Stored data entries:

—————

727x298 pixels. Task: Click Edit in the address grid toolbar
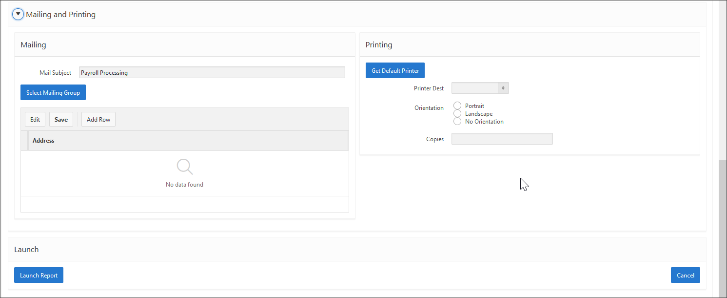(35, 120)
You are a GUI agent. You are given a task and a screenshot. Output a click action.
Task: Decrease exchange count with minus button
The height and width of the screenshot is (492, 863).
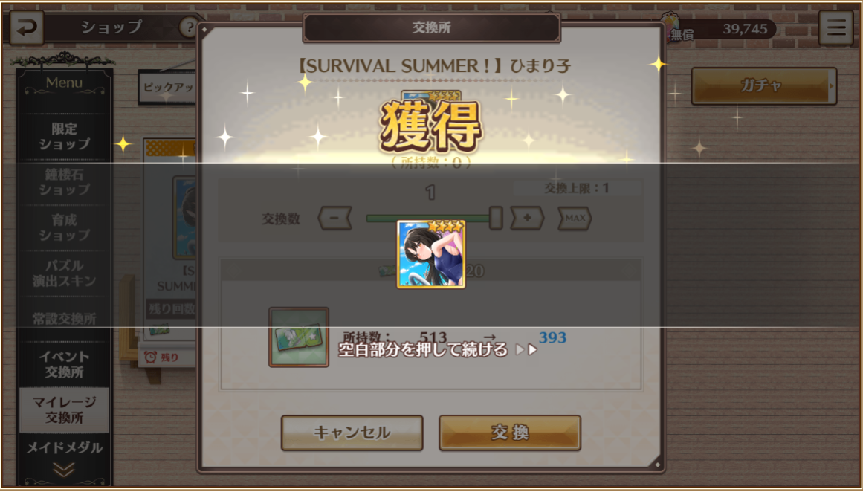pyautogui.click(x=334, y=218)
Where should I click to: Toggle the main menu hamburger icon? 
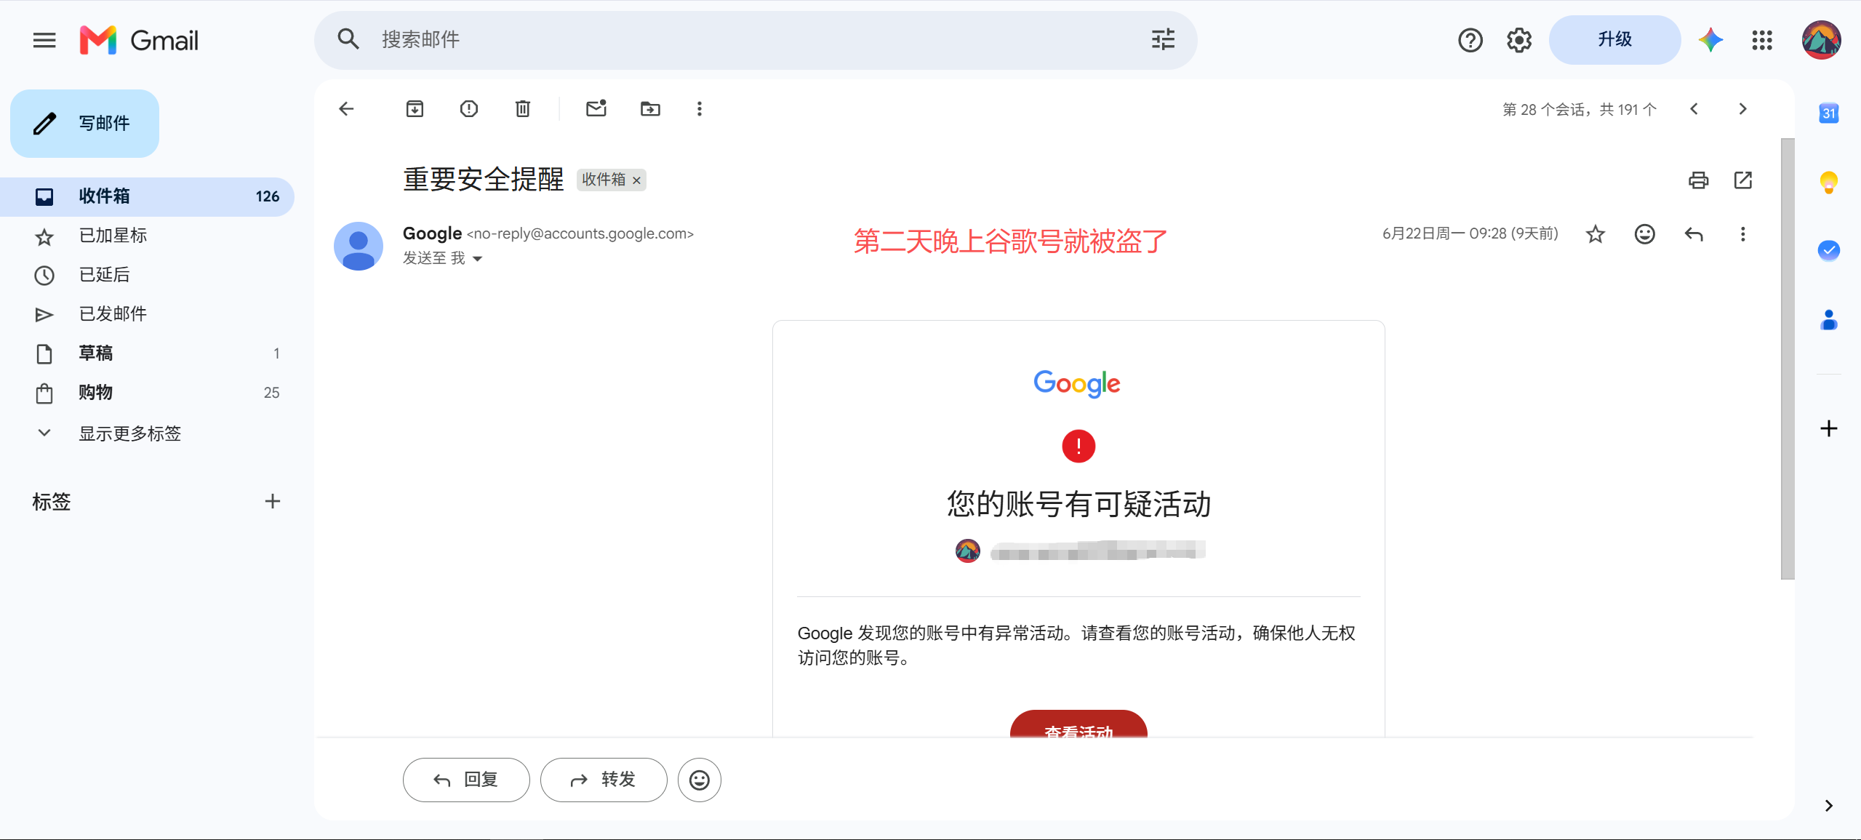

—————

What is needed: Output all lines above precisely. Pictures are to be left out.

Response area:
727x298 pixels. Task: Click Edit in the address grid toolbar
(35, 120)
You are a GUI agent. You are given a task and a screenshot. Output a click action.
Task: Decrease exchange count with minus button
The height and width of the screenshot is (492, 863).
pyautogui.click(x=334, y=218)
Where should I click to: Toggle the main menu hamburger icon? 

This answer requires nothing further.